Ve artık linç ede ede en sonunda kendimizi de tüketiyoruz.
Bugün dijital çağın görünmeyen parolası adeta şu hale geldi: "Ya bendensin ya da değilsin; bendensen linç et! Ve var ol!"
Bu süreçte doğru-yanlış sorgulaması ve hukuki prosedürler geri plana itilir; esas amaç, grup içi bağlılığı kanıtlayan bir güç gösterisi sergilemektir. Böylece sosyal medya, bireysel "erdem sinyallerinin" (virtuesignalling) kolektif öfkeye dönüştüğü ve ahlâk polisliğine evrildiği, sınırların sürekli yeniden çizildiği bir mücadele meydanına dönüşür.

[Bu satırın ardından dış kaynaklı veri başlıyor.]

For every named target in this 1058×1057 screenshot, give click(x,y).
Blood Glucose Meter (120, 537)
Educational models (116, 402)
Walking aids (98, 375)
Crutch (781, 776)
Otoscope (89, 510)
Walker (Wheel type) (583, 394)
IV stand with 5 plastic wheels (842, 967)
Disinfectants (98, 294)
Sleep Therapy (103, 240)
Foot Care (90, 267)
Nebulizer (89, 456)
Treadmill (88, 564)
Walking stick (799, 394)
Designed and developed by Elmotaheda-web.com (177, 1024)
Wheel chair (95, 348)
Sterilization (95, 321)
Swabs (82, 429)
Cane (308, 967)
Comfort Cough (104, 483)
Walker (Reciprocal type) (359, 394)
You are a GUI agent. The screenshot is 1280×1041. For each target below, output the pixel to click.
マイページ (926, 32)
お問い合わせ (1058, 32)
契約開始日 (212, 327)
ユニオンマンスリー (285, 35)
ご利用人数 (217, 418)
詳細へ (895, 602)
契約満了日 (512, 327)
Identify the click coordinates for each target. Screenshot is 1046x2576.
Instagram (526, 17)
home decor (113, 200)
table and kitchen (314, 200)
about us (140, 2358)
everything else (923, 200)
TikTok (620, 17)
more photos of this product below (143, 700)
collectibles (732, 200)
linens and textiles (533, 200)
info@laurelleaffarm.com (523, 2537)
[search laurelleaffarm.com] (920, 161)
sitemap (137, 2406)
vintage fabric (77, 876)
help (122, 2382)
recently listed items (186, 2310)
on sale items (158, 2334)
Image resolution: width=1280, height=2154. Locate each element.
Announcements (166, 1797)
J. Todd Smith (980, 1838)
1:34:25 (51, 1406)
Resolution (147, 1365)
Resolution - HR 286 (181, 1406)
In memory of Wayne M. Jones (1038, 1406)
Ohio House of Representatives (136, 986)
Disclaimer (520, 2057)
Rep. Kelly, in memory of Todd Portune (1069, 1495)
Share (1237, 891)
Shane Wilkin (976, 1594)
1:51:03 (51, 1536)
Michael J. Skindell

Genç-yaşlı gerilimlerinden rakip spor takımları arasındaki düşmanlıklara kadar hemen her aidiyet ilişkisi, karşıtını linç etmeyi "zorunlu" kılan bir normatif çerçeve üretiyor. Üstelik bu linç pratikleri, "özgürlük" ve "demokrasi" söylemleriyle parlatılarak "toplumsal sorumluluk" kisvesi altında sunuluyor. Böylece nefret ve dışlama, çevrim içi kimlik performansının kurucu unsurlarından biri hâline geliyor; linç edilmeden ya da linç etmeden var olamamak, eksik bir kimlik gibi algılanıyor.
Bugün linç kültürü, eğlence, ifade özgürlüğü ve kişisel üretimin iç içe geçtiği dijital bir "demokratik cümbüş" alanını temsil ediyor. Bu durum, adeta yeni bir siyaset yapma biçiminin ortaya çıkışına işaret ediyor. Her birey, bir siyasal parti gibi, kendi haklılığını ve düşüncelerinin daha fazla görünürlük ve beğeni kazanmasını sağlama çabası içinde. Hangi düşüncenin daha çok beğeni alacağına inanıyorsa, o düşüncenin dolaşımını destekliyor ve zamanla düşüncenin kendisine dönüşüyor.
Aidiyet ya da gayrimeşruluk göstergesi
Algoritmaların etkileşim odaklı tasarımı, yüksek uyarımlı duyguları (öfke, şaşkınlık, alay) ödüllendirdiği için, linç pratiği yalnızca görünür kalmanın değil, aynı zamanda platform ekonomisinin para birimi olan dikkati üretmenin de bir yolu hâline geldi. Artık kullanıcılar, kimliklerini "kimin yanında" ve
"kime karşı" durduklarını ilan ederek inşa ediyor; linç etmek bir aidiyet göstergesi, linç edilmek ise gayrimeşruluk damgası olarak algılanıyor. Sonuçta en uyumlu ortaklıkların dahi kaçınılmaz olarak olumsuz ve eleştirel bir yönü öne çıkarılarak, linç kültürü yazısız bir toplumsal yasa hâline geliyor.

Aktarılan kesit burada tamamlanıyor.